We have audited American Capital Strategies, Ltd.’s internal control over financial reporting as of December 31, 2007, based on criteria established in Internal Control—Integrated Framework issued by the Committee of Sponsoring Organizations of the Treadway Commission (the COSO criteria). American Capital Strategies, Ltd.’s management is responsible for maintaining effective internal control over financial reporting and for its assessment of the effectiveness of internal control over financial reporting included in the accompanying Management’s Report on Internal Control over Financial Reporting. Our responsibility is to express an opinion on the company’s internal control over financial reporting based on our audit.

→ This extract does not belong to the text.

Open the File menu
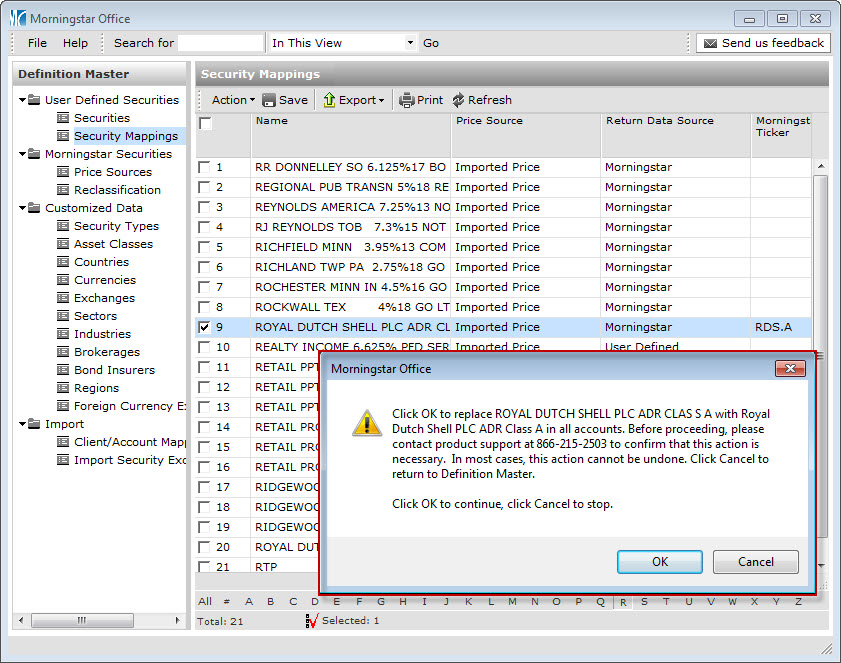Image resolution: width=841 pixels, height=663 pixels. (x=37, y=43)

We conducted our audit in accordance with the standards of the Public Company Accounting Oversight Board (United States). Those standards require that we plan and perform the audit to obtain reasonable assurance about whether effective internal control over financial reporting was maintained in all material respects. Our audit included obtaining an understanding of internal control over financial reporting, assessing the risk that a material weakness exists, testing and evaluating the design and operating effectiveness of internal control based on the assessed risk, and performing such other procedures as we considered necessary in the circumstances. We believe that our audit provides a reasonable basis for our opinion.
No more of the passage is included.